• **TASK 1**
In the forum thread about the Bass Pro sock warranty, why does the first poster say they have given the Redhead merino wool socks as gifts many times? Answer in one to three sentences.
• **TASK 2**
Repeat the forum thread about the sock warranty word for word, everything from "For years I've" down to "a pair socks.".

• **QUOTED PASSAGE**
# Bass Pro sock warranty null and void?



## bighonkinjeep

For years I've been wearing Redhead brand merino wool socks with a lifetime warranty. I went into Bass Pro today and they informed me that they would no longer be honoring their lifetime warranty on these socks. They said they would honor it today but no more. I'm very disappointed in their decision. The packaging the socks come in states "LIFETIME GUARANTEE" and "THE LAST SOCKS YOU'LL EVER NEED TO BUY". I have given these socks as gifts many times because of their quality and warranty. When I got home I opened a chat with someone at their customer service and asked if when they wear out if they will refund my money since they wont be honoring their replacement guarantee? The person at customer service said they would but we'll just have to wait and see. Thank goodness for online receipts and emails.
 I wonder how many customers they'll be willing to sacrifice over some $12 a pair socks.
 Has anybody else had problems with them?


----------



## bighonkinjeep

I sent an additional e mail and this is what I received:
Response By Email (Melanie D.) (10/16/2019 10:00 PM)

• **GIVEN INFORMATION**
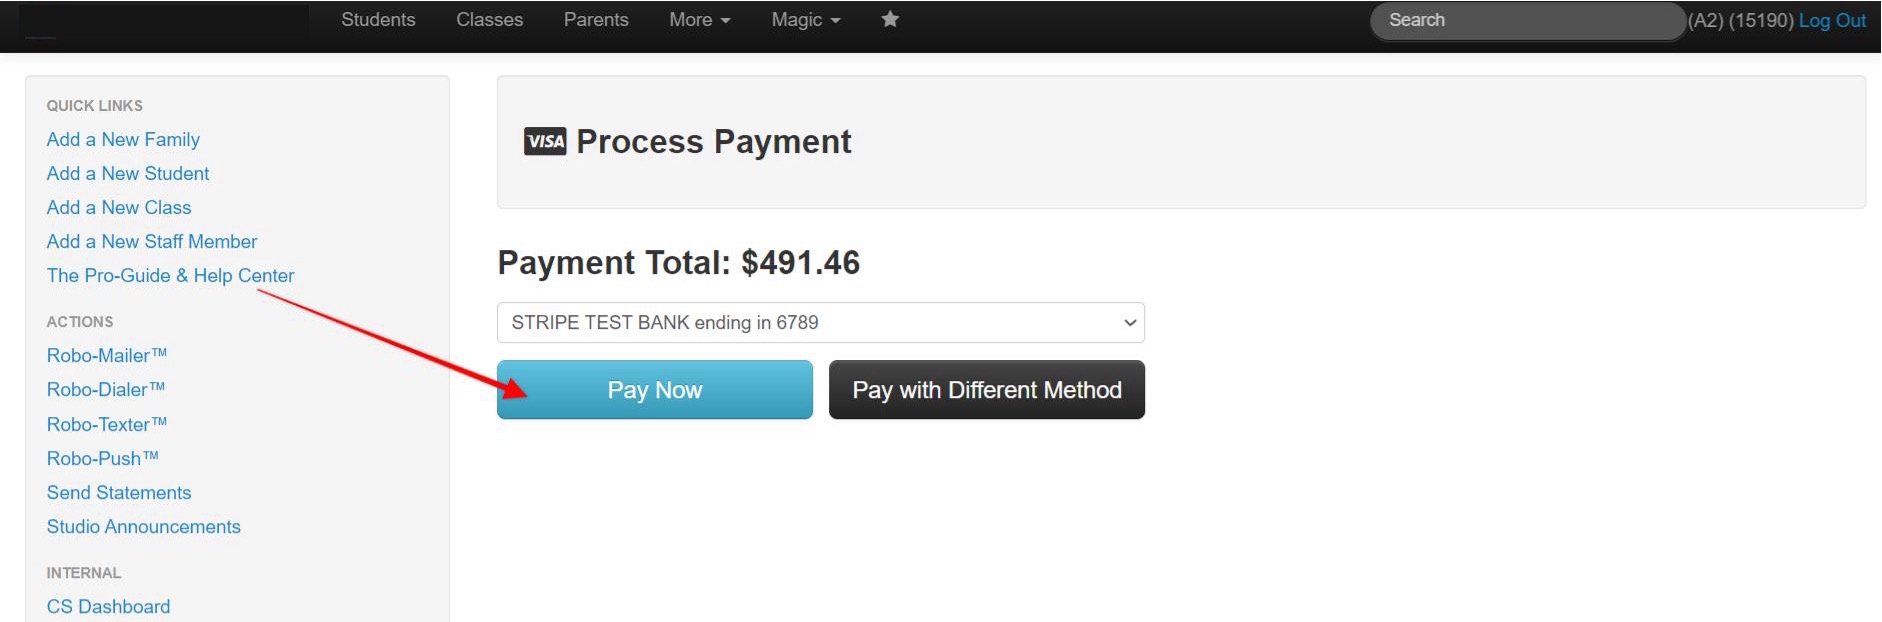This screenshot has height=622, width=1882.
Task: Visit the Pro-Guide & Help Center
Action: click(x=170, y=276)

• **TASK RESULT 1**
The poster has given the socks as gifts many times because of their quality and their warranty.

• **TASK RESULT 2**
For years I've been wearing Redhead brand merino wool socks with a lifetime warranty. I went into Bass Pro today and they informed me that they would no longer be honoring their lifetime warranty on these socks. They said they would honor it today but no more. I'm very disappointed in their decision. The packaging the socks come in states "LIFETIME GUARANTEE" and "THE LAST SOCKS YOU'LL EVER NEED TO BUY". I have given these socks as gifts many times because of their quality and warranty. When I got home I opened a chat with someone at their customer service and asked if when they wear out if they will refund my money since they wont be honoring their replacement guarantee? The person at customer service said they would but we'll just have to wait and see. Thank goodness for online receipts and emails.
 I wonder how many customers they'll be willing to sacrifice over some $12 a pair socks.